Copy out each line of the data that holds the word "toolbar".

[Collected data entries]
+++

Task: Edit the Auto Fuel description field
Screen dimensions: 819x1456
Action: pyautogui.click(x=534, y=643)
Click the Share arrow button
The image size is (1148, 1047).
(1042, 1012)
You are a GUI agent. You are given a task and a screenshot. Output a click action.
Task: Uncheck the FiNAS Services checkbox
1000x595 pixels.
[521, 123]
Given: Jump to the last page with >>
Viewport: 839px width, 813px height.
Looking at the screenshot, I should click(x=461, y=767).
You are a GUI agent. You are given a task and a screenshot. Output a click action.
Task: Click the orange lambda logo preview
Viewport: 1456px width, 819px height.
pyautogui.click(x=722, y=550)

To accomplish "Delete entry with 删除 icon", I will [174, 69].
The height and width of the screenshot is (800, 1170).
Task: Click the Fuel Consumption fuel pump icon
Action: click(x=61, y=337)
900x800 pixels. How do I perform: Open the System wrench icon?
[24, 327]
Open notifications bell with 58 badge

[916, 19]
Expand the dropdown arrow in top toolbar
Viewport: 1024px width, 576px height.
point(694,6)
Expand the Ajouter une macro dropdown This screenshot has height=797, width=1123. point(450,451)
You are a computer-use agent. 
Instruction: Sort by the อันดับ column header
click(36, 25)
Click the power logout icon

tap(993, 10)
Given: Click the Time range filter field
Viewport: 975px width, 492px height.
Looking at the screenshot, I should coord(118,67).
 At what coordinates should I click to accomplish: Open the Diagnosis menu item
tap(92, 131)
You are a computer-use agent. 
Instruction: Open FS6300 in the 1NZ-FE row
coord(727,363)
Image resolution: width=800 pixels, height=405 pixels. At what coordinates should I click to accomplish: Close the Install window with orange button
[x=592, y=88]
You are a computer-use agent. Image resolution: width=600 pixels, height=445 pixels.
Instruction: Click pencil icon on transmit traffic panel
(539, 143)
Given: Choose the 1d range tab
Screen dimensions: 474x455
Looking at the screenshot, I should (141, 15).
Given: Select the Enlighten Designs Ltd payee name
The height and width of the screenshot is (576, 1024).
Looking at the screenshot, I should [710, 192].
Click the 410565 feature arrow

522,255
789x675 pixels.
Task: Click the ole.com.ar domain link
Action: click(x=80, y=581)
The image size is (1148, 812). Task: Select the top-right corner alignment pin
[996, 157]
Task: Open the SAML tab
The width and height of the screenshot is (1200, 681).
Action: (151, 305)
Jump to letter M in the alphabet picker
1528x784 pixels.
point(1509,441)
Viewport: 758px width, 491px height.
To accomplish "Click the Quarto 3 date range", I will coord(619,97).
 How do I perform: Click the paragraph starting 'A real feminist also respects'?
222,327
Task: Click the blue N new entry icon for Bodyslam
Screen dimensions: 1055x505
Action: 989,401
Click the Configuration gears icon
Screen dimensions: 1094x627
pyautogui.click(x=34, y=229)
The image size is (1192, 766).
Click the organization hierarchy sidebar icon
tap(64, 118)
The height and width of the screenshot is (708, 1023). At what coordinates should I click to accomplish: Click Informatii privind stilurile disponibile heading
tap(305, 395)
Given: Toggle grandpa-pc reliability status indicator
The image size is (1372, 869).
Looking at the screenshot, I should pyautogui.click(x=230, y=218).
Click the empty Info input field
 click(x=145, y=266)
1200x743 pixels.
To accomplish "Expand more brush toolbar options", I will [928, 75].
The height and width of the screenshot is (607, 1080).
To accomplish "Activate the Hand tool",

+++

__Output for this task__.
Expand the dropdown arrow in top toolbar
To accomplish "Expand more brush toolbar options", I will [928, 75].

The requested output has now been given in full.